## Task goal
The required output is the line that contains "Tap the Local time widget" and every line after it, each written out exactly, up to the end of the entries.

━━━ Available data

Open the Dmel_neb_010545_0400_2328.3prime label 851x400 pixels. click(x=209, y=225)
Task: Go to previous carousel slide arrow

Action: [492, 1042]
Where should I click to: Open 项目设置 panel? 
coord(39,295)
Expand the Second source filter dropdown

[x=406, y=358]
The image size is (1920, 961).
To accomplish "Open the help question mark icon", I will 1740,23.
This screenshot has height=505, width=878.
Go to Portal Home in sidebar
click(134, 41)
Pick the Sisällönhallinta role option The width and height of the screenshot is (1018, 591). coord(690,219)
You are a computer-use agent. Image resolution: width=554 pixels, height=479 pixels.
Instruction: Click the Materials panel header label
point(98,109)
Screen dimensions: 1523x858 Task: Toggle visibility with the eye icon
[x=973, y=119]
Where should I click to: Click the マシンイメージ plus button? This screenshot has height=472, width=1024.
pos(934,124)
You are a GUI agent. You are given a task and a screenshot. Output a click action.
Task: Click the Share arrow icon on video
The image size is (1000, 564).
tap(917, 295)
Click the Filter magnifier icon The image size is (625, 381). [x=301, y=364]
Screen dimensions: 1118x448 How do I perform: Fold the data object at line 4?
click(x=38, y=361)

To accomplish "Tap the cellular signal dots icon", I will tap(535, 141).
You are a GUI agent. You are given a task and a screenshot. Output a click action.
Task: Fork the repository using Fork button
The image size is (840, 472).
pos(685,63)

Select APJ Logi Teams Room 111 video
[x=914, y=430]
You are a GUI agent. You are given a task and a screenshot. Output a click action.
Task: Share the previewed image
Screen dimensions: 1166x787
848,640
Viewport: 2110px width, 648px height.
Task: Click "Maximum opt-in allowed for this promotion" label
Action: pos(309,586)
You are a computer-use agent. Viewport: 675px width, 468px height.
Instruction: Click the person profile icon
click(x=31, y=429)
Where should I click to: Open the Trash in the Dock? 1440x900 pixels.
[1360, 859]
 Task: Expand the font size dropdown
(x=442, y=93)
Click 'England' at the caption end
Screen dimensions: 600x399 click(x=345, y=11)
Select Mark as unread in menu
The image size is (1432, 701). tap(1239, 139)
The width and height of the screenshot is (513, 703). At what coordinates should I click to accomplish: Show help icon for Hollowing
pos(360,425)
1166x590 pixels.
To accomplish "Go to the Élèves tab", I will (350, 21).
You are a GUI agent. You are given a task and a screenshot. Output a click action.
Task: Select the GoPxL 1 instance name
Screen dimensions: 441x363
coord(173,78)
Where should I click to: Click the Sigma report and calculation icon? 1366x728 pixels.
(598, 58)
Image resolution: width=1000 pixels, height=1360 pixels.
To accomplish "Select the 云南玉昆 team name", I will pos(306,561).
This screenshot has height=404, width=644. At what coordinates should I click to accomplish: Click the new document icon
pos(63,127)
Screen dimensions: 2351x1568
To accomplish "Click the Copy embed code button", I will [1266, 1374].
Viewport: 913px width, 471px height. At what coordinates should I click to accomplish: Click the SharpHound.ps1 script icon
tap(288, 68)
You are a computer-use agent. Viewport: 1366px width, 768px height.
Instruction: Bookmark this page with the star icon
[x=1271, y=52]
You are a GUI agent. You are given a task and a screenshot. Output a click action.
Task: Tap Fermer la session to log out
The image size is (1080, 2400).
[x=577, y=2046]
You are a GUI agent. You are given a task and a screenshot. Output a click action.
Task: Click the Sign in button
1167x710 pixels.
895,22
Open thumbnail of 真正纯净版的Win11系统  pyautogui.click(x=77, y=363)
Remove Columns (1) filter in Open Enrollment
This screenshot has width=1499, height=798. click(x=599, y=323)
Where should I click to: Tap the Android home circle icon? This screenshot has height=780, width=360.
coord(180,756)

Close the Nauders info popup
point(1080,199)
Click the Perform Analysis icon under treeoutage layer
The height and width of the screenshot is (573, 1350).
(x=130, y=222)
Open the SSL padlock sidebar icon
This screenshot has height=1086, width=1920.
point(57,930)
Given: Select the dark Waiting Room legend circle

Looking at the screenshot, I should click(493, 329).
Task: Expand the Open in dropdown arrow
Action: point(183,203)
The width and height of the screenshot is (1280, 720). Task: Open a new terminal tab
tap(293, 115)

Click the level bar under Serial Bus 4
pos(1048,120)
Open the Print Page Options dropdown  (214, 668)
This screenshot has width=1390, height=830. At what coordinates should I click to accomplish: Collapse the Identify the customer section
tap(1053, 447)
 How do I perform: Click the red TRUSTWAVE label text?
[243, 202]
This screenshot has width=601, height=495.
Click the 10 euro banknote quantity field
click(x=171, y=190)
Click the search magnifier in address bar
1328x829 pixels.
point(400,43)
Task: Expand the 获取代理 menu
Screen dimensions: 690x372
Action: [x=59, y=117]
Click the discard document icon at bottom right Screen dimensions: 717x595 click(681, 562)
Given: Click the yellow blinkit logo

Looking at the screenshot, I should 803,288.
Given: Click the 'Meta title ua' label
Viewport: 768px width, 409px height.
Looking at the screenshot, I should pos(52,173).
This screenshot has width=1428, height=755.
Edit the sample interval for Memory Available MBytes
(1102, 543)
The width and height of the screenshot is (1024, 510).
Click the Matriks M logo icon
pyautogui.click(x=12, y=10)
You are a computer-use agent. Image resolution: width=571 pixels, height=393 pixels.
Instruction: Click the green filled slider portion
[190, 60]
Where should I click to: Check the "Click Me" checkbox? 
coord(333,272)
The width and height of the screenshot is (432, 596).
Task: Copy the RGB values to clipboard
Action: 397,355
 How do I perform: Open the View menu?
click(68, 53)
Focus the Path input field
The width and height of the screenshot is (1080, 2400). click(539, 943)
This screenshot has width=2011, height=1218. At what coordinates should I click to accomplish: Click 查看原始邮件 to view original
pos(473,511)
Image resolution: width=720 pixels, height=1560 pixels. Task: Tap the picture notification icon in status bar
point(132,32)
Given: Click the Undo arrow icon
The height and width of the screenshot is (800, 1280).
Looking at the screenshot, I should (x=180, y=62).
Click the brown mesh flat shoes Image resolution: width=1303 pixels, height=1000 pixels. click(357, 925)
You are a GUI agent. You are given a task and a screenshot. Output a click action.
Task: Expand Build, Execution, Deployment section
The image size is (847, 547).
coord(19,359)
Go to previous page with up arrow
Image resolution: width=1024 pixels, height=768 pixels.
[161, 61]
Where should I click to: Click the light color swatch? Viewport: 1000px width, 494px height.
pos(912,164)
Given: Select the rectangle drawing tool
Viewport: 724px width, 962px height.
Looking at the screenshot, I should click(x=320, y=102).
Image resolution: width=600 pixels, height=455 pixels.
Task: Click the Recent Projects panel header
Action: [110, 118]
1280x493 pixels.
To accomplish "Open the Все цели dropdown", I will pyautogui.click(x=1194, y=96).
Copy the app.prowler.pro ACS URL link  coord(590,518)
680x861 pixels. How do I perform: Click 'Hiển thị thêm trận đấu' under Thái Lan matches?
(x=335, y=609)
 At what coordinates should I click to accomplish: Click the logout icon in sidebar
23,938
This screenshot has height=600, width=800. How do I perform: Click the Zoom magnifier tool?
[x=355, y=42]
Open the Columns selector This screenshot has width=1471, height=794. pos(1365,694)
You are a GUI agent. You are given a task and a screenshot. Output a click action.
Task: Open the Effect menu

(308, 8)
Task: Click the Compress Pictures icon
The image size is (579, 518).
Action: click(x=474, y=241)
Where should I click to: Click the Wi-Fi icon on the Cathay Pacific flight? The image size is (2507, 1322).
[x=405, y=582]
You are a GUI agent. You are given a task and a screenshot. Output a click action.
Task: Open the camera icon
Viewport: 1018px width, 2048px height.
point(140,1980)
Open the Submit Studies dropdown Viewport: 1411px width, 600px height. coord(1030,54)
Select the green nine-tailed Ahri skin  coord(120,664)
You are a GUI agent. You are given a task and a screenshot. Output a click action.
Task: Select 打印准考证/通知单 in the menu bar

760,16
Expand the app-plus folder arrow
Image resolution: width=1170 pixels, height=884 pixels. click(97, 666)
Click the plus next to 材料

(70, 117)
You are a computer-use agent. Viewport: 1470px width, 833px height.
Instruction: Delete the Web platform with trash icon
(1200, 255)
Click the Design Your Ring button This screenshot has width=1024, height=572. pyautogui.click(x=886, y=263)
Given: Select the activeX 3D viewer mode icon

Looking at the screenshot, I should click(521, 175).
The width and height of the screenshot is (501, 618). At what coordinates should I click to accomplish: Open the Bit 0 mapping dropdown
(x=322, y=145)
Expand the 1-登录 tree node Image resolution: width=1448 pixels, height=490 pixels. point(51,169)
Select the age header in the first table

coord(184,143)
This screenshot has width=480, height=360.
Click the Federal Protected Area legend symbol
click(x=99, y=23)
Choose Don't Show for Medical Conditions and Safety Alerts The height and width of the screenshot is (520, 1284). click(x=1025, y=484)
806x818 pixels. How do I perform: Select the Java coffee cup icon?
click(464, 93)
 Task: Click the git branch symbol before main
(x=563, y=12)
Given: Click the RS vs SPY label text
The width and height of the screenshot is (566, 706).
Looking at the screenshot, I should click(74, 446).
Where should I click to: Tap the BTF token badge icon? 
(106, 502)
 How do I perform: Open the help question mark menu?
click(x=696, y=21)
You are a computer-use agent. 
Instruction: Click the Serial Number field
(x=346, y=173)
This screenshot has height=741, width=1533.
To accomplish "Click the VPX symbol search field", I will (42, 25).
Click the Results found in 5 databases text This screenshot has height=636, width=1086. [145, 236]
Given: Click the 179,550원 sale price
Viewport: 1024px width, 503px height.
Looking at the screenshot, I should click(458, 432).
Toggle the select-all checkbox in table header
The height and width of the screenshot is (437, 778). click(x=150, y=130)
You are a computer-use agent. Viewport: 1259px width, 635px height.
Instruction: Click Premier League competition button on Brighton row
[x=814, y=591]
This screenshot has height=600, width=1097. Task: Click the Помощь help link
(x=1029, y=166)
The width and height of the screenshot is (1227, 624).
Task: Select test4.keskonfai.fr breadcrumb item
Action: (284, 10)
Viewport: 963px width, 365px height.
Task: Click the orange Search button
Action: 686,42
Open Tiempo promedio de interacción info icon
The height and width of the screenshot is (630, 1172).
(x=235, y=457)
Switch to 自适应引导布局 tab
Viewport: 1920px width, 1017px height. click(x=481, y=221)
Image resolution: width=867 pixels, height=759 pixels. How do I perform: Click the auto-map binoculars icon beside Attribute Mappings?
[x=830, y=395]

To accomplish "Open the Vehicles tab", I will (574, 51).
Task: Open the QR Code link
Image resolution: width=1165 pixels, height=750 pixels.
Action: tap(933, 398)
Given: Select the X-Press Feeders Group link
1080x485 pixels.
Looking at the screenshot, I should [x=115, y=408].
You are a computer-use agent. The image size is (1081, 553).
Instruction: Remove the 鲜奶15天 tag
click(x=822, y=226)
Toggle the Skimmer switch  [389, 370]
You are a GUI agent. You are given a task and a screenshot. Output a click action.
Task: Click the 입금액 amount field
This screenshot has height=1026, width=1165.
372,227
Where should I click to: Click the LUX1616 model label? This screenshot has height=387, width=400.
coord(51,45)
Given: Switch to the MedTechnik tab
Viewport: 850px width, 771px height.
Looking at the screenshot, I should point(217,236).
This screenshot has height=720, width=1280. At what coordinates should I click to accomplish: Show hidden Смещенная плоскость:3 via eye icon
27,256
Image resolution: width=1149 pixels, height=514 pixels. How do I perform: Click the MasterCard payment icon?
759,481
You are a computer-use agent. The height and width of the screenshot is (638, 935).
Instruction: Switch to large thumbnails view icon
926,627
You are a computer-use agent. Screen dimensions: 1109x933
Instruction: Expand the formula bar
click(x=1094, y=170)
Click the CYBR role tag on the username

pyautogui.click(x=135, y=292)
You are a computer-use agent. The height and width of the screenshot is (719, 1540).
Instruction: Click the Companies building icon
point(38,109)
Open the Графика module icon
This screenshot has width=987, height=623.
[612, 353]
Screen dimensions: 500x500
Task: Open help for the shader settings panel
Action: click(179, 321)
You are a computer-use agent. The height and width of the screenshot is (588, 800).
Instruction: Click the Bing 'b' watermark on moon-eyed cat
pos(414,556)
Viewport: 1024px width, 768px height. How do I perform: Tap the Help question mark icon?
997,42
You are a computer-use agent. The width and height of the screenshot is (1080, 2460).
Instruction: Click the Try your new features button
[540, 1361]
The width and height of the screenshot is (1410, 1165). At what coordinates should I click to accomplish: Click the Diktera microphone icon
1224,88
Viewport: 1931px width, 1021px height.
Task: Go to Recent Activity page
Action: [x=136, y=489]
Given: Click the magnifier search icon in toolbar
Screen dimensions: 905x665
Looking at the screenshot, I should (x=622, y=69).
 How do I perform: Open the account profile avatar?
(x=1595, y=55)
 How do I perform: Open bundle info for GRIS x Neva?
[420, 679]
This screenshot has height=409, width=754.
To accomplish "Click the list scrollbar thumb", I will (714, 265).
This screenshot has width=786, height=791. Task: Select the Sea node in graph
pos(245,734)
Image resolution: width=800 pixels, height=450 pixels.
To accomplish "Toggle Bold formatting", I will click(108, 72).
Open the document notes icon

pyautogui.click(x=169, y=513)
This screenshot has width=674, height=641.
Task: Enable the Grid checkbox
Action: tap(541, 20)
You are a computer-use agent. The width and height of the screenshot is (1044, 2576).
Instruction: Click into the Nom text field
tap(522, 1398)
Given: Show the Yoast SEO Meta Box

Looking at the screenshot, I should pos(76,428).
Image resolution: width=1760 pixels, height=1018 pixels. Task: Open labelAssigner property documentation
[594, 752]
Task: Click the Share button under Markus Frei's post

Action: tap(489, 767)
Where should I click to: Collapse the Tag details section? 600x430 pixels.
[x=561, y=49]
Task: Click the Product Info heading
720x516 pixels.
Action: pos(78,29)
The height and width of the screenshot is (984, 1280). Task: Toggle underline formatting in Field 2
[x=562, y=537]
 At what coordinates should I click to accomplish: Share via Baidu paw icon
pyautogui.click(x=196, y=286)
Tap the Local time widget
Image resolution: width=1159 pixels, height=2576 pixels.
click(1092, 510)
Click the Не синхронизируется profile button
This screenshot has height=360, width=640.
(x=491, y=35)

━━━━━━

## Written response
Tap the Local time widget
Image resolution: width=1159 pixels, height=2576 pixels.
click(1092, 510)
Click the Не синхронизируется profile button
This screenshot has height=360, width=640.
(x=491, y=35)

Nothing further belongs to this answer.